Triple nucleoside reverse transcriptase inhibitor‐ vs. nonnucleoside reverse transcriptase inhibitor‐containing regimens as first‐line therapy: efficacy and durability in a prospective cohort of French HIV‐infected patients

Abstract

Based on the short-term results of the AIDS Clinical Trials Group (ACTG) A5095 trial, zidovudine (ZDV)/lamivudine (3TC)/abacavir (ABC) is no longer recommended as a first-line antiretroviral regimen. Data on the efficacy of this triple nucleoside reverse transcriptase inhibitor (NRTI) combination compared with the gold-standard nonnucleoside reverse transcriptase inhibitor (NNRTI) regimen could provide important information. Patients were selected from three prospective cohorts of patients who received first-line therapy with ZDV/3TC plus an NNRTI or ABC, started after January 1998. Immunovirological changes and the proportion of treatment discontinuations were compared between groups.
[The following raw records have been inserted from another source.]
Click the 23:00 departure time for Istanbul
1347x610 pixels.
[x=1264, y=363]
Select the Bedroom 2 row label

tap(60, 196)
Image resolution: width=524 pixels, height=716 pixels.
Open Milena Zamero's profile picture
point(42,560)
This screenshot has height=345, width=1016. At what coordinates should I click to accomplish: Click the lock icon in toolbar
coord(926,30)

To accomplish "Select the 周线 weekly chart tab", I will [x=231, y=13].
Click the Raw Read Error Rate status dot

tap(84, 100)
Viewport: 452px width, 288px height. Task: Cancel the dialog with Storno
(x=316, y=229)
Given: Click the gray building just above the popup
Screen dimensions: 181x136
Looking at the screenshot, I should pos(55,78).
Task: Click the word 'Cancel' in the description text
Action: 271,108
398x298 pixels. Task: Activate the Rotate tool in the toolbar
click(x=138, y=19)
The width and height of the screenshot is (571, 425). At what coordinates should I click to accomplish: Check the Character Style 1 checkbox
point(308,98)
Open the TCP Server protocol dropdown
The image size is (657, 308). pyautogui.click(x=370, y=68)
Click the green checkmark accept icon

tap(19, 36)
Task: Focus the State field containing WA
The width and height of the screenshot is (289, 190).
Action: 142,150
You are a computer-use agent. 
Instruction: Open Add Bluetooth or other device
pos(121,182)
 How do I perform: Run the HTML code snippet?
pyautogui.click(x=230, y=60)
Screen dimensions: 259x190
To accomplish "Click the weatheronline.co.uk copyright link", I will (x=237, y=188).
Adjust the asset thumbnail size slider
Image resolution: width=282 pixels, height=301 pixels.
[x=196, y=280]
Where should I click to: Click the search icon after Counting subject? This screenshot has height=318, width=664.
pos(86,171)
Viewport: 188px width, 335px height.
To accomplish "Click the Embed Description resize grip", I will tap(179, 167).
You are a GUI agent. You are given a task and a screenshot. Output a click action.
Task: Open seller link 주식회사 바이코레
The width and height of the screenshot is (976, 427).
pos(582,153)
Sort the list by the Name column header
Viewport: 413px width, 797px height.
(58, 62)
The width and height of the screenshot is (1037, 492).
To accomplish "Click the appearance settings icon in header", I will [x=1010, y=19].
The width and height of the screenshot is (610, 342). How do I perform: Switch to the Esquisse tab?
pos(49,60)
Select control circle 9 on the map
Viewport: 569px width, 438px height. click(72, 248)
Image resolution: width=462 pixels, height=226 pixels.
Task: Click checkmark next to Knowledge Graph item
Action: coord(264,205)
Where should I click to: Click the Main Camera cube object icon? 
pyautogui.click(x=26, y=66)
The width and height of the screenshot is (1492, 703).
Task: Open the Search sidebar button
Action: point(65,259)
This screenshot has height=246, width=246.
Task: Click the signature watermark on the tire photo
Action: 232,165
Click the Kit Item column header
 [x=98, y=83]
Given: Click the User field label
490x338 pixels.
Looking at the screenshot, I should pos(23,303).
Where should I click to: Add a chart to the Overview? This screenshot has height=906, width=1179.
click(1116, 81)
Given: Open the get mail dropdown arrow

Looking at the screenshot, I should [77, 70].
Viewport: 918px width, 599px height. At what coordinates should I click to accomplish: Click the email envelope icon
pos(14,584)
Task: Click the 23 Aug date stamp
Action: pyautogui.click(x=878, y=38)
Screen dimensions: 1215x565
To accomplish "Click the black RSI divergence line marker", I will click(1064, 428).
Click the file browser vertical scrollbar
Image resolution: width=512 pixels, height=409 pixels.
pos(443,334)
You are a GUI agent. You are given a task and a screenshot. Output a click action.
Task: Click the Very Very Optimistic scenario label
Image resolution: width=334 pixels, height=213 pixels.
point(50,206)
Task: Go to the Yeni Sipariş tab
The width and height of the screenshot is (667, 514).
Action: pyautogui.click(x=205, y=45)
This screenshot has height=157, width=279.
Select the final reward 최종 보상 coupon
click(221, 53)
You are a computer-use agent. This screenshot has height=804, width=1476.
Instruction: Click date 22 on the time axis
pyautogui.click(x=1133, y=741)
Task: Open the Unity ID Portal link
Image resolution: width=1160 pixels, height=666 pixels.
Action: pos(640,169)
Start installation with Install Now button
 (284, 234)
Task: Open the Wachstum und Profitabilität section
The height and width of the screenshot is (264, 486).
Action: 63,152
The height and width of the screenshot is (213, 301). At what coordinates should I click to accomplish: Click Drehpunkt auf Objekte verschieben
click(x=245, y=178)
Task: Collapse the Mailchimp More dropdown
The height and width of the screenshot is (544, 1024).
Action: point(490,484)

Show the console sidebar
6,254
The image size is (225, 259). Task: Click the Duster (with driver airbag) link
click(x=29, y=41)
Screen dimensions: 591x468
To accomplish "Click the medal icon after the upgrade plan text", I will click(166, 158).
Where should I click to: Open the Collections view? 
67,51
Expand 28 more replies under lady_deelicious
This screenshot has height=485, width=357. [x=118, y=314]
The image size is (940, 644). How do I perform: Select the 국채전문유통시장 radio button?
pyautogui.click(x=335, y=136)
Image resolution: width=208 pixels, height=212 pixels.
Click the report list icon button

Of the 380 patients, 190 started on ABC [the triple-NRTI group (3N)] and 190 on NNRTI. At baseline, there was no statistical difference between the NNRTI and 3N groups for age (mean=38 years), sex (66% male) or CD4 cell count (mean=305 cells/muL). Mean baseline plasma HIV-1 viral load (pVL) was higher in the 3N group (4.6 vs. 4.3 log10 HIV-1 RNA copies/mL: P<0.01). Lower and higher estimates of median pVL decrease at month 24 were 2.05 and 4.76 log10 copies/mL in the 3N group, and 1.73 and 4.31 log10 copies/mL in the NNRTI group (not significant). CD4 cell count evolution did not differ between groups. Treatment discontinuation occurred in 45% vs. 44% of patients in the NNRTI and 3N groups, respectively, after median durations of 9 and 4 months, respectively (P=0.02). In this prospective cohort, 3N and NNRTI regimens as first-line therapy produced similar immunovirological responses.